Assistir Cinderela em Paris nos últimos dias me fez viver uma viagem no tempo. Sempre gostei muito da atriz Audrey Hepburn e também de musicais. Durante o ensino médio e o início da faculdade eu só falava sobre essa atriz, seus filmes, sua beleza e também sobre a sua personalidade delicada e transbordante.

Dez anos depois, cá estou eu no auge dos meus 28 anos e com uma cabeça muito diferente da menina de 18. Observo coisas que antes não observava, mantenho alguns gostos, mas digamos que a pirâmide da hierarquia de valores tenha mudado. E uma das coisas que passei apreciar mais foi a vida interior e a autenticidade.

Em Cinderela em Paris, Jo Stockton, até então uma simples e desastrada vendedora de uma livraria, encanta, acidentalmente, a editora de moda Maggei Prescott que estava a procura de um novo visual para a revista Quality, de maneira que representasse beleza e sofisticação intelectual. Nesse cenário, Jo passa de uma garota tímida, mas cheia de conteúdo, para uma mulher elegante e classuda. Além disso, é nesse mesmo contexto que Jo conhece o fotógrafo Dick Avery e que todos vão a Paris trabalhar juntos.

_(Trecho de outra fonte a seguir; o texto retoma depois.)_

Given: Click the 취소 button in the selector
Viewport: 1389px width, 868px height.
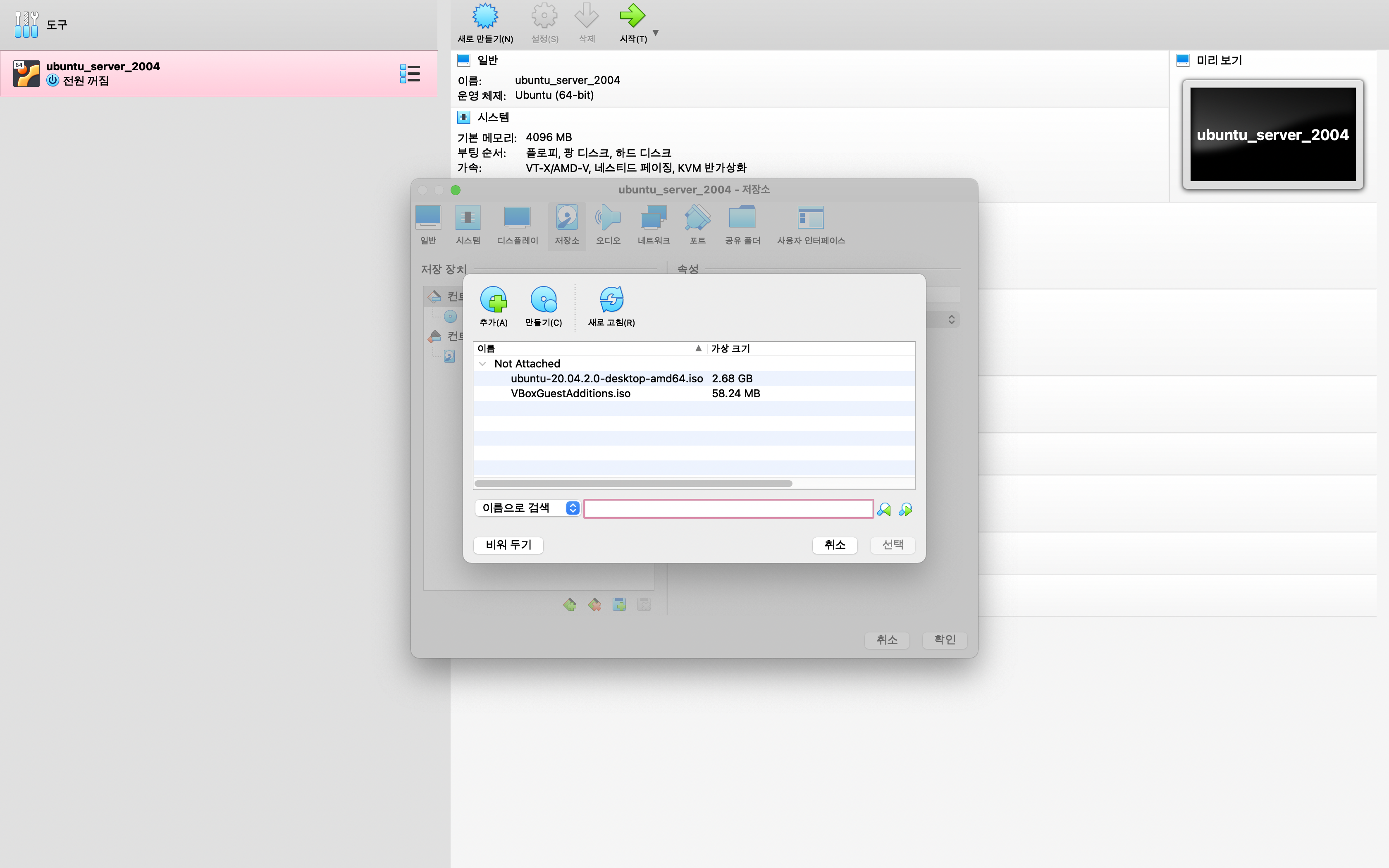Looking at the screenshot, I should point(835,545).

Não vou explorar todo o enredo do filme neste texto para que você leitor fique curioso e assista. É um filme bem levinho, divertido e com cenas lindas, prometo. No entanto, algumas situações me chamam bastante atenção. Uma delas é que antigamente, há 10 anos, a minha personagem preferida do filme era a Jo, claro. Adorava a docilidade dela, o fato dela não querer ser modelo, toda a sua resistência com essa questão de ser fiel aos seus planos intelectuais. Eu via toda a postura da Jo com uma certa elevação moral e cheia de personalidade.

De fato, a Jo tem uma personalidade com interesses próprios e que, em um primeiro momento, chama mesmo a atenção, até por ela ser protagonista no filme. Mas hoje, o personagem que eu gosto mesmo é do fotógrafo, o Dick. Em uma das cenas, eles cantam e dançam a música Funny Face. É nessa parte, quando Jo revela suas inseguranças quanto aos seus atributos físicos, que Dick mostra a ela a sua beleza e que ela tem talento para ser modelo. Olhar para Jo e lembrá-la de quem ela é, é algo que ele faz ao longo de todo o filme.

Uma mulher, mesmo que com 8 anos de idade, sabe que precisa de um olhar que lhe diga que é bonita e que consegue, que é competente, de forma que a tranquilize. Essa é a maneira certa de incentivar a feminilidade da mulher e ajudá-la a crescer. E é isso que Dick faz o tempo todo com Jo no filme. Todas as vezes que Jo conversa com Dick no decorrer da história, ela se cura mais um pouco.

Jo, como todas nós, tem a necessidade de um olhar, um abismo, um vazio a ser preenchido e que parece sem fundo. Inconscientemente, ela buscava preencher essa necessidade do olhar do outro com os estudos sobre empatia e com a expectativa conhecer o professor francês autor da tese a qual ela se filiava.

A vulnerabilidade ao reconhecimento alheio pode ser muito evidente em um ambiente de editorial de moda, como no caso do filme. Ainda na Jo, mesmo que sem um interesse prévio em moda, isso fica tão latente quanto em todas as mulheres que conheço, cada uma ao seu próprio jeito. Ao primeiro momento, isso pode ser visto como uma forma de alimentar bens supérfluos, mas é apenas o desejo de algo a mais, de um bem maior.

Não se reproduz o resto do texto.